-- Raw data follows --

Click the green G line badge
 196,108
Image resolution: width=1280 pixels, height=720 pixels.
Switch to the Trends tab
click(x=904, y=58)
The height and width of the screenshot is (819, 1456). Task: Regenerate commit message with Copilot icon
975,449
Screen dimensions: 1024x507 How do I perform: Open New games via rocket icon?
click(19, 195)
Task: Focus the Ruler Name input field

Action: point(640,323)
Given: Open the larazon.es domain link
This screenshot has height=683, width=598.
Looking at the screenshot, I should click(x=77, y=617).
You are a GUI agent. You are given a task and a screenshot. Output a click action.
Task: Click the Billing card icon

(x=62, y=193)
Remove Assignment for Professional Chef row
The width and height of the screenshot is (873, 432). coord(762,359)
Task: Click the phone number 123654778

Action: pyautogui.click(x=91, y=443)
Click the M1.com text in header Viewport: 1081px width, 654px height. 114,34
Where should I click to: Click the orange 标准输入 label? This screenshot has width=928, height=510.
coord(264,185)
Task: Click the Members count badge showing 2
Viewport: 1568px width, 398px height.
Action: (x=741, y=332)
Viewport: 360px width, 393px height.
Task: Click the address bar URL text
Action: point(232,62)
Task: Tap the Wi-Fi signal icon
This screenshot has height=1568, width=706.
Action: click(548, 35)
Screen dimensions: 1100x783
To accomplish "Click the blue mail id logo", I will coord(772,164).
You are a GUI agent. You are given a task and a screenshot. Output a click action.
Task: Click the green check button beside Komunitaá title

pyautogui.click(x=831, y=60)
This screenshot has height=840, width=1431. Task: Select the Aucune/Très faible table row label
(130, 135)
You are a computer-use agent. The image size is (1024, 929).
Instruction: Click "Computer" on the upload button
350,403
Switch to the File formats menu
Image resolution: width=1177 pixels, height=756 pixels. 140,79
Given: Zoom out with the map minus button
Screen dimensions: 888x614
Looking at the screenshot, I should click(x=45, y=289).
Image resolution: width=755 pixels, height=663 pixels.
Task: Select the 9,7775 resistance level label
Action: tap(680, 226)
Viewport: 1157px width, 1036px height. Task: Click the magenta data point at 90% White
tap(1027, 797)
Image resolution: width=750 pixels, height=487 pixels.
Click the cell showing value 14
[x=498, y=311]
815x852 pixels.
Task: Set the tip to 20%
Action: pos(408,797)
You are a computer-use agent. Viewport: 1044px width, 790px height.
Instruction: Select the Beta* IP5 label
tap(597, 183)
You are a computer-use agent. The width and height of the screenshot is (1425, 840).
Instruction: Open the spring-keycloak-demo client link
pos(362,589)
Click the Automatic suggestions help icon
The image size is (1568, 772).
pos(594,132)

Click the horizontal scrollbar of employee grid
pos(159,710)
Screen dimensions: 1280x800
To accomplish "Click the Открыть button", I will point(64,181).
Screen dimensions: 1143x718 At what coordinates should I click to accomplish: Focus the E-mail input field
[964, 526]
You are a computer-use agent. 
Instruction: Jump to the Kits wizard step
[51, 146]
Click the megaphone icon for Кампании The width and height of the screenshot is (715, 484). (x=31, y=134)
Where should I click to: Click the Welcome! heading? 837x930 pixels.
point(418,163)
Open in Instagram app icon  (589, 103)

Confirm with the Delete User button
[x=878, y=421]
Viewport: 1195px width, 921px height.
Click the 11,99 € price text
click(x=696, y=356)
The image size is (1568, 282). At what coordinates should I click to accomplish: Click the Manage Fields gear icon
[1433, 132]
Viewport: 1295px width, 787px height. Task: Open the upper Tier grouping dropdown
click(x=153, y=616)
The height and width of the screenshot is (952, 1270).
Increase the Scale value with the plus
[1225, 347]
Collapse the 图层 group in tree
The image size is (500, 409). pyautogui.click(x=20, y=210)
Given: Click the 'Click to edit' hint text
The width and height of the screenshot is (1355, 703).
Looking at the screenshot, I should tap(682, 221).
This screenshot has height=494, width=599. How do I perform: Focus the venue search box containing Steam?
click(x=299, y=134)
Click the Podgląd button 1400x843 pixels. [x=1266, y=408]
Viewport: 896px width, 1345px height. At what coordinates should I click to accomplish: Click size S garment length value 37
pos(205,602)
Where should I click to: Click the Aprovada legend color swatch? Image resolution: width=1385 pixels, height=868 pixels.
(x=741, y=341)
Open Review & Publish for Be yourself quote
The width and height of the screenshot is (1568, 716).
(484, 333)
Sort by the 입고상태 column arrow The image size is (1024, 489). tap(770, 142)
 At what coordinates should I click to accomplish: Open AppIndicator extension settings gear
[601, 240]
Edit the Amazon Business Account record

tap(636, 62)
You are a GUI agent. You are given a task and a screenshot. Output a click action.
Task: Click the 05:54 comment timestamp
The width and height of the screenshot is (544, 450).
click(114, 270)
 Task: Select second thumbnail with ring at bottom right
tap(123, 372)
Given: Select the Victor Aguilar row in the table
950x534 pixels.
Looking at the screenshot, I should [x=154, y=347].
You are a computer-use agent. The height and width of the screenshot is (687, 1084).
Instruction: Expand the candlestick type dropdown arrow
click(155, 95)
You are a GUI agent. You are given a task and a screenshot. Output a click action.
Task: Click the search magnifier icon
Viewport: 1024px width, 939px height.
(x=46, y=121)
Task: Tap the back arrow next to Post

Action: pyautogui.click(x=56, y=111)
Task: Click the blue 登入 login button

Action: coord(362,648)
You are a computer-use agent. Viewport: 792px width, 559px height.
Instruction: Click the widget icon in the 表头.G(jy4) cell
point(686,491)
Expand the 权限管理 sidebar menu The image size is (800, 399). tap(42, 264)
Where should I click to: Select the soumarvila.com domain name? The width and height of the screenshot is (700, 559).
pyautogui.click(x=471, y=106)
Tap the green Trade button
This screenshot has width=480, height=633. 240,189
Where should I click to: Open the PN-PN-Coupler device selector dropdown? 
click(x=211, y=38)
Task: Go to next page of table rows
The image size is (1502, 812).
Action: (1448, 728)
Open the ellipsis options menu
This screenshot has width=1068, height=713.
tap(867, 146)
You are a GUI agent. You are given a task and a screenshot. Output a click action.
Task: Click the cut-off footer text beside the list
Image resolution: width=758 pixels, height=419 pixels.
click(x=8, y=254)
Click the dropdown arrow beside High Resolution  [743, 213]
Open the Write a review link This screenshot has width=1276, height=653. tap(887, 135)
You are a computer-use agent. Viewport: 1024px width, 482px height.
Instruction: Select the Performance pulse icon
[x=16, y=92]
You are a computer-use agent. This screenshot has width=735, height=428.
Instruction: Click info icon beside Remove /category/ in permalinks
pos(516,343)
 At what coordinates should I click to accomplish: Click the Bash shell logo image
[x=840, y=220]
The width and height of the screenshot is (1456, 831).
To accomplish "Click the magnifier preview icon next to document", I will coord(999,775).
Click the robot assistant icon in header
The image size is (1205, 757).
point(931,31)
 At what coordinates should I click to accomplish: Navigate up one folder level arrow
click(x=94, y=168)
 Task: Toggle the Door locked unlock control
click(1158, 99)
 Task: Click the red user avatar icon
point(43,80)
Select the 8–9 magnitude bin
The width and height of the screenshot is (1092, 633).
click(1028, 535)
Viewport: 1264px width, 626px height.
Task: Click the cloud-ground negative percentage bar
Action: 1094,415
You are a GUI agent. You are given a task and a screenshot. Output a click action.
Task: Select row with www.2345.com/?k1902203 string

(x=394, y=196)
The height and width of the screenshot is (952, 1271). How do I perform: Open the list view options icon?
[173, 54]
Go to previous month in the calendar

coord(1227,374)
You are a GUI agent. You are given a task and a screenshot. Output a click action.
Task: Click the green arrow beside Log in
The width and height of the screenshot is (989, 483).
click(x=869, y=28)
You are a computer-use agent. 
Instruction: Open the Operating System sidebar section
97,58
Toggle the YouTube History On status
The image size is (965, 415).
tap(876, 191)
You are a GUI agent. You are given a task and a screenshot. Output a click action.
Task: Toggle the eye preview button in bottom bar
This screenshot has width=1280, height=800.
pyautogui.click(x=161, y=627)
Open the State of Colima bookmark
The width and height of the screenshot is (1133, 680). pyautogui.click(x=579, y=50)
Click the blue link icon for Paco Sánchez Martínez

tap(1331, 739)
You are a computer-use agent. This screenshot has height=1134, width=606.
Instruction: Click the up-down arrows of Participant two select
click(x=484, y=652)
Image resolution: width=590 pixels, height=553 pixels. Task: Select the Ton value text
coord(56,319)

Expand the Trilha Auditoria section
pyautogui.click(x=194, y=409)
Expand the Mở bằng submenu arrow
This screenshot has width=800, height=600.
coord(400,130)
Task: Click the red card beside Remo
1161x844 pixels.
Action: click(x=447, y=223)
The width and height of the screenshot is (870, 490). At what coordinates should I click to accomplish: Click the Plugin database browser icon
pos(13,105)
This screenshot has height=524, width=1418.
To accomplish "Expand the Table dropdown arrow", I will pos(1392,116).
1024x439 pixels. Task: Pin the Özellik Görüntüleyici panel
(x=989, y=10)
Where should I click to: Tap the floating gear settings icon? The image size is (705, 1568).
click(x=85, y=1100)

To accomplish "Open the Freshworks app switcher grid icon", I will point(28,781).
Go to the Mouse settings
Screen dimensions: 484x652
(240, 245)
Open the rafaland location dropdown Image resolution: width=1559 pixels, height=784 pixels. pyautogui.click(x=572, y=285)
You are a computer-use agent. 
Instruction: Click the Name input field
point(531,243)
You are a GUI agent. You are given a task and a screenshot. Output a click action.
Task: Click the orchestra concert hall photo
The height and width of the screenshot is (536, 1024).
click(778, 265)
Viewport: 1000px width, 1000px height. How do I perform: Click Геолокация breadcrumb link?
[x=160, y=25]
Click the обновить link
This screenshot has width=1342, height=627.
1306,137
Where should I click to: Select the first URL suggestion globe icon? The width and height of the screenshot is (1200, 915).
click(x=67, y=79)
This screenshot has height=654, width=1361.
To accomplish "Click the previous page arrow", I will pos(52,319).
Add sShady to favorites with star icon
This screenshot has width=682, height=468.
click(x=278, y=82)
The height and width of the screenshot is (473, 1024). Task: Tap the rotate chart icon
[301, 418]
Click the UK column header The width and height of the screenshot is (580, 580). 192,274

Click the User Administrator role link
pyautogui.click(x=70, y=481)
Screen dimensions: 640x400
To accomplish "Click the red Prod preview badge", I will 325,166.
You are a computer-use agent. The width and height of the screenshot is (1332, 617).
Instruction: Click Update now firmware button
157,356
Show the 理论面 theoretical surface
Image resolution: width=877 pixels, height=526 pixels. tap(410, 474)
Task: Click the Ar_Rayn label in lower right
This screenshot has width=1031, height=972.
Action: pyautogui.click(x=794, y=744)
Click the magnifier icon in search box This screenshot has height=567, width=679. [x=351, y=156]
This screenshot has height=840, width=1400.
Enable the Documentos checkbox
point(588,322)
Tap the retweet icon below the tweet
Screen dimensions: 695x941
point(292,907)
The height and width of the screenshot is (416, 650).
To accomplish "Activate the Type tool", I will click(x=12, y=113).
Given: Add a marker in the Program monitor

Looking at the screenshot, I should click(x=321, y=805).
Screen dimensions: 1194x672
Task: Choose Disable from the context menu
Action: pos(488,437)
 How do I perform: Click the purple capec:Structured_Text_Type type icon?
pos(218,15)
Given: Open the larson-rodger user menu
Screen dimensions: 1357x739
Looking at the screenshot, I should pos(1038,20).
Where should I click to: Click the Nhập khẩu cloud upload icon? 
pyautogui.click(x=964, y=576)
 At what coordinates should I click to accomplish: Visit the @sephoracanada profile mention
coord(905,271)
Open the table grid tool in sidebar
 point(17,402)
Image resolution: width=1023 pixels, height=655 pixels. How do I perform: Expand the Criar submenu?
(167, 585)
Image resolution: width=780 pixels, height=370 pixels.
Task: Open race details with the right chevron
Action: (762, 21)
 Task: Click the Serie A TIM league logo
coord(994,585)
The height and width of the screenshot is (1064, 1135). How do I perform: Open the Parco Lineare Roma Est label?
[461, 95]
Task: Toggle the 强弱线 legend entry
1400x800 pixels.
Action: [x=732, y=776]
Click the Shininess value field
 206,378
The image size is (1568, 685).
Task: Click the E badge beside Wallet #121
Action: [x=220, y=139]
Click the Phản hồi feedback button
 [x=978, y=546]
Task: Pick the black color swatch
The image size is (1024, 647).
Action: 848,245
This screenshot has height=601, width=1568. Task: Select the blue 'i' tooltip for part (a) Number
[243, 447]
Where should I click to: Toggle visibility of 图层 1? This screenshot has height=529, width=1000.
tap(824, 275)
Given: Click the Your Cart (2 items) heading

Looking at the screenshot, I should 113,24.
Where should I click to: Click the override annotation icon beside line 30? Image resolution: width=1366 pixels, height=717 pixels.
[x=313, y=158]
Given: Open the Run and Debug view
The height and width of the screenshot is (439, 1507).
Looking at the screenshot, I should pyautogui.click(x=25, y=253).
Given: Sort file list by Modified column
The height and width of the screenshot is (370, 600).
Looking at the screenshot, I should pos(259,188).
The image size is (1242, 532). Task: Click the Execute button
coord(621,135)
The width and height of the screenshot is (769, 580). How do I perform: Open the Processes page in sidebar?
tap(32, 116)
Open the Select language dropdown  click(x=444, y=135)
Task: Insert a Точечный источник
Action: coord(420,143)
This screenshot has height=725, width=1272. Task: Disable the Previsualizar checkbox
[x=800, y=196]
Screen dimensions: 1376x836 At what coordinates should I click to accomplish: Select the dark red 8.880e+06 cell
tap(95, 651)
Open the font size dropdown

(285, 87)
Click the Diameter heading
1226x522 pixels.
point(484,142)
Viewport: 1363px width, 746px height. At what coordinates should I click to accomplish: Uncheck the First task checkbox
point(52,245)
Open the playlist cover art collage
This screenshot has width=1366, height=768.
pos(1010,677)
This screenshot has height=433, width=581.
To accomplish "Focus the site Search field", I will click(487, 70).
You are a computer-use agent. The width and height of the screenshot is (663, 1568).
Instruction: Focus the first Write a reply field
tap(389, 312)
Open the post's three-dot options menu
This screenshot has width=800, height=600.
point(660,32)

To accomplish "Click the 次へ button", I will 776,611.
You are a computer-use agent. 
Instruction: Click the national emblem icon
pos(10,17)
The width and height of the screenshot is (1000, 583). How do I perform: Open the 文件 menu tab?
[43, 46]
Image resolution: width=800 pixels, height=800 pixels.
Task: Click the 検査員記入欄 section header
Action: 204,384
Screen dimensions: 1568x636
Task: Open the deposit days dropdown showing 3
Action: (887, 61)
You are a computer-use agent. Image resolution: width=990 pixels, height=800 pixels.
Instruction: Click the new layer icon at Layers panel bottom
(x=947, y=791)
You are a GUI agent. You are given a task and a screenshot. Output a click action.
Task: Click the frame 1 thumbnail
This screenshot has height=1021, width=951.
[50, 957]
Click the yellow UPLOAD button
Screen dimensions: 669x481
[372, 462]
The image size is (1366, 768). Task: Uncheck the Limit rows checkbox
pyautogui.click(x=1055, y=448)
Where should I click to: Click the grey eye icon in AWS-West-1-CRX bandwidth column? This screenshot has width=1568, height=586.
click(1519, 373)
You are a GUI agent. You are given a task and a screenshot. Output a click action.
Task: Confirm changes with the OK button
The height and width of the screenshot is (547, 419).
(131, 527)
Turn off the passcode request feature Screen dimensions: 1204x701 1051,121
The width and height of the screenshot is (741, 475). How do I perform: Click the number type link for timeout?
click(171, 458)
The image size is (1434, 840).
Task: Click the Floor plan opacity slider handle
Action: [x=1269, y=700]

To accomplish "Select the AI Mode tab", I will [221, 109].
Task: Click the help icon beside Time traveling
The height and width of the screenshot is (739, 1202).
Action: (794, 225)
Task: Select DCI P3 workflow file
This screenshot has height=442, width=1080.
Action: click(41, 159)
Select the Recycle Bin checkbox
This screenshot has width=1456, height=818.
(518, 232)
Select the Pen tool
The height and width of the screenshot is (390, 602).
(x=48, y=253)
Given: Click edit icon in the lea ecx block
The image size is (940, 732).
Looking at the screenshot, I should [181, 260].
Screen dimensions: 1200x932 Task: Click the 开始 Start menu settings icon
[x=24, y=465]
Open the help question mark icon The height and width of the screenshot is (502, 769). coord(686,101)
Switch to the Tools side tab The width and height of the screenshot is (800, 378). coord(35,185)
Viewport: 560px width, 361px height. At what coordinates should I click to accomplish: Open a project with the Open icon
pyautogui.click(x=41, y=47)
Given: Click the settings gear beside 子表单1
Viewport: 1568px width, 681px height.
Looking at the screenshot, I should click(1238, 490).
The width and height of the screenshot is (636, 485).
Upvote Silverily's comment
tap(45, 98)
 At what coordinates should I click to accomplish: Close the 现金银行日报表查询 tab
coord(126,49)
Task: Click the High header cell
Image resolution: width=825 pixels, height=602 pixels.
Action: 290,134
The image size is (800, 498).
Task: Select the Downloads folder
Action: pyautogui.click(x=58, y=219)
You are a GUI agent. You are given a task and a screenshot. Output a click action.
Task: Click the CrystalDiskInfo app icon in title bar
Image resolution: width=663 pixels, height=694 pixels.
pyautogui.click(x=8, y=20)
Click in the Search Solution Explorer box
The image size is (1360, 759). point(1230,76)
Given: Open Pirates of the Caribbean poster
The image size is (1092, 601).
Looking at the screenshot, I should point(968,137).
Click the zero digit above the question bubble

-- Raw data concluded --

Copy out, in full, each line above that has the word "Sort" in it.

Output for this task>
Sort by the 입고상태 column arrow The image size is (1024, 489). tap(770, 142)
Given: Sort file list by Modified column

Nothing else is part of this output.